# Start of Given text
The Priceless Watch: 1967 Tissot Seastar
There are watches that affect people on a level that has nothing to do with pedigree or price tag. No matter how big or impressive a collection gets, there is likely to be a watch that stays in it. For me, one of those watches is this vintage (ca. 1967) Tissot Seastar dress watch. Why is that? It’s not a particularly expensive watch, or a rare one, or a very complicated one. It’s certainly not a very tough watch, and I don’t even wear it often. While it doesn’t have a ton of collector’s value, it is priceless to me for a simple reason: Father’s Day.
First, a little background on the watch itself. The Seastar is a venerable line from Tissot, though most associate it with its modern incarnation as a hefty, capable dive watch. That wasn’t always the case, and the Seastar has gone through many incarnations as a dress watch and even a chronograph.
This particular Seastar is reference 44541-1X, with the Tissot caliber 784-2. At 34 mm it’s considerably smaller than most of my modern watches, but in the era in which it was made, it would have been fairly typical for a man’s watch. The steel case is basic, a good traditional dress watch with slim, elegant lugs, and a coin-edged crown capped with the Tissot logo. The acrylic box crystal adds quite a bit of height to the watch (and is mightily scratched from its years of service, I might add), but it’s still nice and compact and great as a dress watch. I’ve tried to blend its dressy and sporty heritage by putting it on a brown leather rally strap from Rios1931 that I think gives it a sassy, old-school vibe.
The dial is the real highlight of this watch, and doesn’t look dated in the least, its design a clean expression of timeless design cues. The blue sunburst dial looks fantastic even after all these years despite some light spotting from age, complemented nicely by the simple baton handset and applied bar hour markers. The hands have lost bits of their lume over the years, and the tritium itself (yes, this is a T Swiss dial with tritium!) no longer glows. There’s a framed date window at 3 o’clock, and while I’m never going to be a big fan of date windows, this one is nicely designed and implemented.
There is a surprising amount of dial text split across six lines, and it might have felt a bit crowded but it’s nicely proportioned and smartly laid out. In fact, the applied elements are my personal favorite part of this watch: the Tissot “T” logo as well as the brand’s name at the top of the dial, and the Seastar name and logo beneath. They are rendered in a dark, almost graphite gray that appears silver under direct light and black in other conditions. The Seastar “sunburst” logo itself is a significant part of the attraction for me, as it’s not present on many Seastars after the mid-60s that I could find. I’m not sure why Tissot discontinued its use, but I would speculate that it would be the incremental cost of a redundant element (or maybe they, too, realized the dial was a bit cluttered)
# End of Given text
◆ Task A ◆
According to the watch article, what reference number does this Seastar carry?
◆ Task B ◆
Reproduce verbatim the passage of the watch article that begins at the words "The dial is" and stops after "designed and implemented.".
The records placed after this point have no connection to the watch article.
# Start of Provided information
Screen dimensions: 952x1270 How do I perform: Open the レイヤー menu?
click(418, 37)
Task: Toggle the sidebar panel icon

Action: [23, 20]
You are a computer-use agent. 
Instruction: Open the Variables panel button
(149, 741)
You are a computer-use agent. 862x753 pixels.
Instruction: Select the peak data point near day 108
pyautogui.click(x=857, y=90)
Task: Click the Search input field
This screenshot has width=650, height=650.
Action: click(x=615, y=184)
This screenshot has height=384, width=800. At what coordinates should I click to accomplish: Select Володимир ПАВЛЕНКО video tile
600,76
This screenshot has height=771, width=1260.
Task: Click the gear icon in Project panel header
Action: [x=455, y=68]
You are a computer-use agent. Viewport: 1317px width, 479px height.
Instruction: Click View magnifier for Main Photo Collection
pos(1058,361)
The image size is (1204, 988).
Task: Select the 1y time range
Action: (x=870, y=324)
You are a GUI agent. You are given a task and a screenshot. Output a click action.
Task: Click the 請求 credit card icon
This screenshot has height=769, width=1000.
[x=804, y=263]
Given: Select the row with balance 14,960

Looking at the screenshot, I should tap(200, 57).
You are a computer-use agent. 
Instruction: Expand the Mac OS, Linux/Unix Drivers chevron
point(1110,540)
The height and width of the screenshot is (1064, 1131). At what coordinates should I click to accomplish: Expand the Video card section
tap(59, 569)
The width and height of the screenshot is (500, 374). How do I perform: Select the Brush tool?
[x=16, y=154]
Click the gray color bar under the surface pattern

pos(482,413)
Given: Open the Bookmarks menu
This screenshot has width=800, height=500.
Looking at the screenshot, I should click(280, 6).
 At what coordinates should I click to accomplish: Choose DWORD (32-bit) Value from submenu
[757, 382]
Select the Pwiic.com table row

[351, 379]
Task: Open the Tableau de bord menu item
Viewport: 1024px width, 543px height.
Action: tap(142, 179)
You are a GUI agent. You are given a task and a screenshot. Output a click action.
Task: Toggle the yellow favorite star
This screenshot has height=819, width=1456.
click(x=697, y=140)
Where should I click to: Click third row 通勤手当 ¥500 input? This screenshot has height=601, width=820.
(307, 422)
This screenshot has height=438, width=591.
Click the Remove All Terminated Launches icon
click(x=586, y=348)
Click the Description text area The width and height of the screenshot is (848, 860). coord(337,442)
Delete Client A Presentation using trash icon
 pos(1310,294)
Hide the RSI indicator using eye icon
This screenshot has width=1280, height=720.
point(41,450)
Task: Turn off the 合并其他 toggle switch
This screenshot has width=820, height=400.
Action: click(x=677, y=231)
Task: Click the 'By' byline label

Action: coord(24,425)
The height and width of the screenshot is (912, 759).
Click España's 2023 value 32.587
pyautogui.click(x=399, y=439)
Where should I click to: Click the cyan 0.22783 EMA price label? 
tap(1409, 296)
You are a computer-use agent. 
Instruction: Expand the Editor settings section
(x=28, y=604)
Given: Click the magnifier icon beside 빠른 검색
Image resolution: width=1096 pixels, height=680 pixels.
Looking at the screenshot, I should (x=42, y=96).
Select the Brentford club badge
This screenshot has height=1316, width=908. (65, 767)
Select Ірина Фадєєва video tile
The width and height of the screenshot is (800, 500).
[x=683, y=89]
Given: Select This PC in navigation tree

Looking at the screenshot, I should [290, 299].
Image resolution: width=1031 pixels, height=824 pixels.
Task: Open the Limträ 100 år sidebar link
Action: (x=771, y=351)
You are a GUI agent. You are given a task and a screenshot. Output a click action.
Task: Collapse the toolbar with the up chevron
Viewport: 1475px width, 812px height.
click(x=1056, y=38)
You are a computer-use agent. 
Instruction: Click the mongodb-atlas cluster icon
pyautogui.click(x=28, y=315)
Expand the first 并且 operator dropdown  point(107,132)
# End of Provided information
◆ Right answer A ◆
44541-1X

◆ Right answer B ◆
The dial is the real highlight of this watch, and doesn’t look dated in the least, its design a clean expression of timeless design cues. The blue sunburst dial looks fantastic even after all these years despite some light spotting from age, complemented nicely by the simple baton handset and applied bar hour markers. The hands have lost bits of their lume over the years, and the tritium itself (yes, this is a T Swiss dial with tritium!) no longer glows. There’s a framed date window at 3 o’clock, and while I’m never going to be a big fan of date windows, this one is nicely designed and implemented.